ESA Rule Writing Best Practices
When working with RSA Live ESA or the ESA Rule Builder, you should not need to know the EPL syntax used within the rules. However, if your use case exceeds either of these capabilities, you should become familiar with at least the basics of the EsperTech EPL language used with ESA.
Note: NetWitness Platform 11.3 uses Esper 7.1. Earlier releases use Esper 5.3.
Inefficiently written EPL rules can have a detrimental impact on how the ESA appliance functions. Therefore, it is important to write effective EPL rules. See the following topics in the Alerting Using ESA Guide for details:
- See Alerting: Best Practices for best practices while working with ESA rules.
- See Alerting: ESA Rule Types for details on the available rule types.
This document contains hints, use cases, and FAQs related to developing statements using the Esper event processing language (EPL) with NetWitness ESA.

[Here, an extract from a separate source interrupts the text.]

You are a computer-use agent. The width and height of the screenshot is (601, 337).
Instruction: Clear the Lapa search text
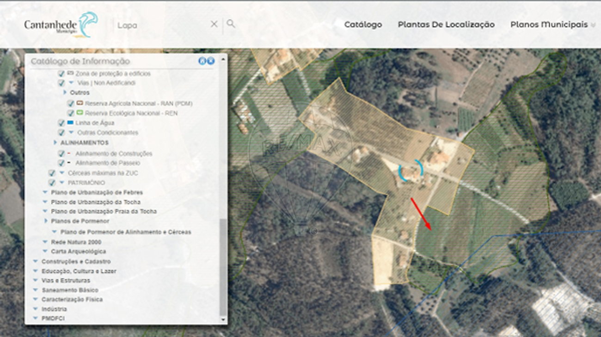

If you use any custom Esper Java libraries, and are having issues with accessing them in the NetWitness Platform, see the following Knowledge Base article that applies to your version of NetWitness:
- Cannot Access Custom Esper Java Libraries for RSA NetWitness Platform 11.3
- Cannot Access Custom Esper Java Libraries for RSA NetWitness Platform 11.4
Pivot to Investigate > Navigate from Respond May Not Work
In ESA rules that do not select every piece of meta from the session (that is, rules that do not use select *), you may see that data privacy (if enabled) and the Pivot to Investigate > Navigate link accessed from a context tooltip in the Respond Incident Details view does not work. For details on how to fix this, see the "Update any ESA Rule that Selects Only Certain Meta Keys from the Session to Include event_source_id" section in the Alerting with ESA Correlation Rules User Guide.
Performance Hints
The following table outlines some areas where you can make performance optimizations to the most common statement syntax.
- Recommendation:
Use group by for aggregation
- Example Rule:
Successful Logins
- Esper Documentation:
Use only group by for aggregation. Avoid use of the view for std:groupwin
Documentation links:
- Esper 7.1: Basic Aggregated Query Types
- Esper 5.3: Aggregation and Grouping
- Recommendation:
Use hint with view .std:groupwin
- Example Rule:
HTTP Uploads - Office Documents Volume – High
- Esper Documentation:
If you must use the view std:groupwin for aggregation, add a Hint to reclaim groups. If you are also using a time batch window view, the time in seconds should double the time window value.
Documentation Links:
- Esper 7.1: Grouped Data Window
- Esper 5.3: Grouped Data Window
- Recommendation:
Avoid the creation of many grouping windows
- Example Rule:
Excessive upload to File Cloud Services – High
- Esper Documentation:
Avoid creating many grouping windows (e.g., hundreds of thousands) over a long period if many unique values are expected.
- Recommendation:
statements- Avoid
- Example Rule:
-
- Esper Documentation:
Avoid alerts or general filter conditions that could cause hundreds of thousands of events to be added to a window. You could use the filter on the Investigation over the proposed time window to gauge the level of events that may match.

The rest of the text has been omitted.